§ Work to do:
**a)** Copy out the knowledge organization passage starting at "6.2  Assign Metadata to" and ending at "core metadata standard.".
**b)** List every metadata schema that the knowledge organization passage names.

--- begin Passage shown ---

6. Tools of Knowledge Organization in Digital Library 


The digital library comprises of digital objects in different formats such as structured text, unstructured text, statistical data, images, audio-visual material (multimedia) etc., that are stored into various media such as hard disk, CD-ROM, DVD-ROM, floppy, etc. The digital objects stored in various media without search and browse facilities is useless. As such, an interface that support effective and efficient access and facilitates a user to browse, search and navigate digital resources are absolutely essential for digital libraries. As digital libraries are built using Web and Internet technology, it uses an object and addressing protocols of the Internet. The process of organizing digital objects includes:


6.1  Develop Metadata Schema


A metadata schema is a scheme to describe the content, context and structure of the record. There are number of metadata schemas developed for various types of data. Standards and protocols are used to make metadata interoperable and exclude unnecessary variations in the data. Some of the metadata schemas defined for various types of digital objects are Dublin Core, Metadata Encoding and Transmission Standard (METS), Text Encoding Initiative (TEI), Electronic Archives Description (EAD), etc.


6.2  Assign Metadata to each Digital Object 


Metadata is required to be assigned to each and every digital object in order to facilitate its discovery and retrieval. Following is an example of the assigning metadata using Dublin core metadata standard.

--- end Passage shown ---
--- begin Supplied material ---

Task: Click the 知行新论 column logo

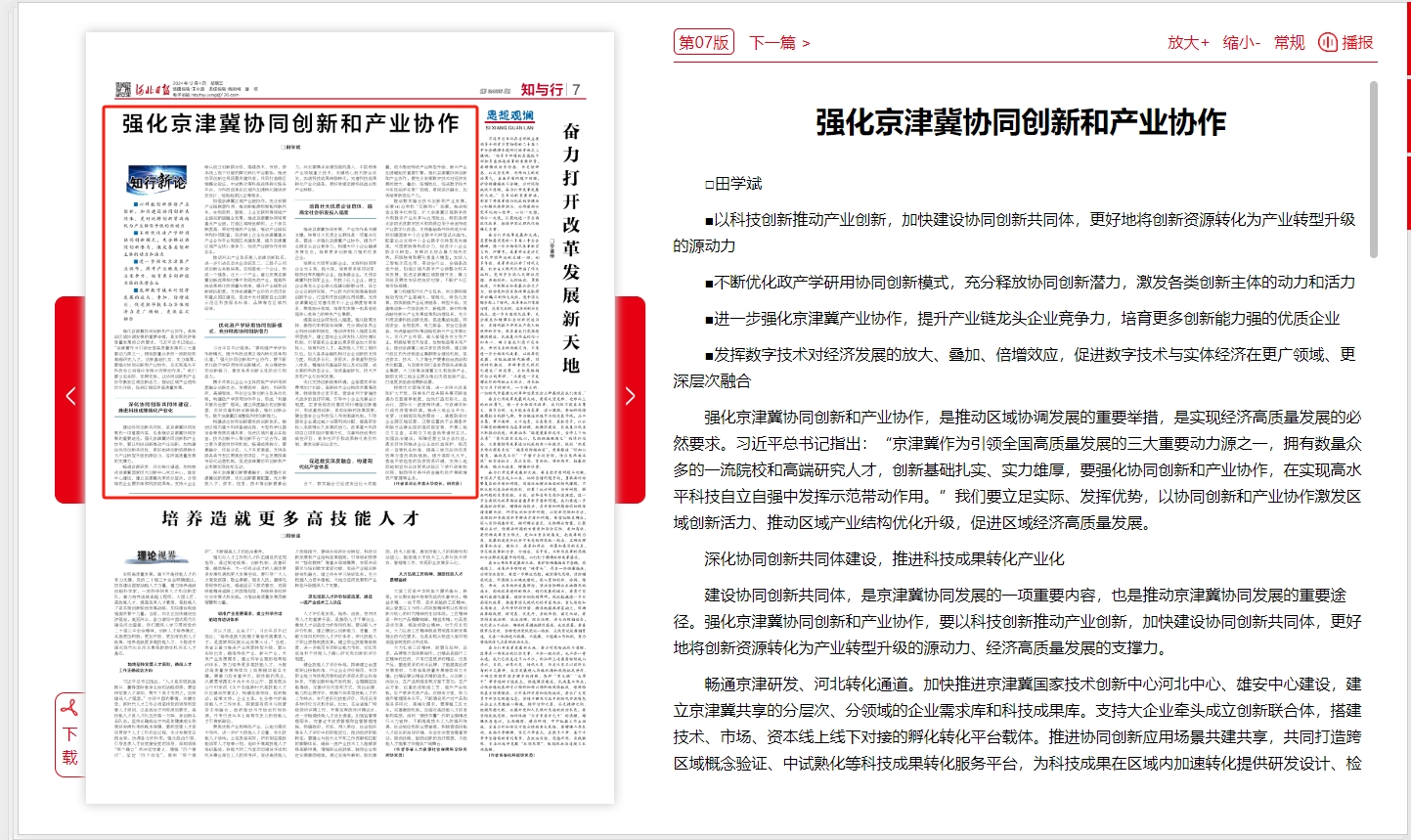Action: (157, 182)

--- end Supplied material ---

§ Responses:
**a)**
6.2  Assign Metadata to each Digital Object 


Metadata is required to be assigned to each and every digital object in order to facilitate its discovery and retrieval. Following is an example of the assigning metadata using Dublin core metadata standard.

**b)**
Dublin Core
Metadata Encoding and Transmission Standard (METS)
Text Encoding Initiative (TEI)
Electronic Archives Description (EAD)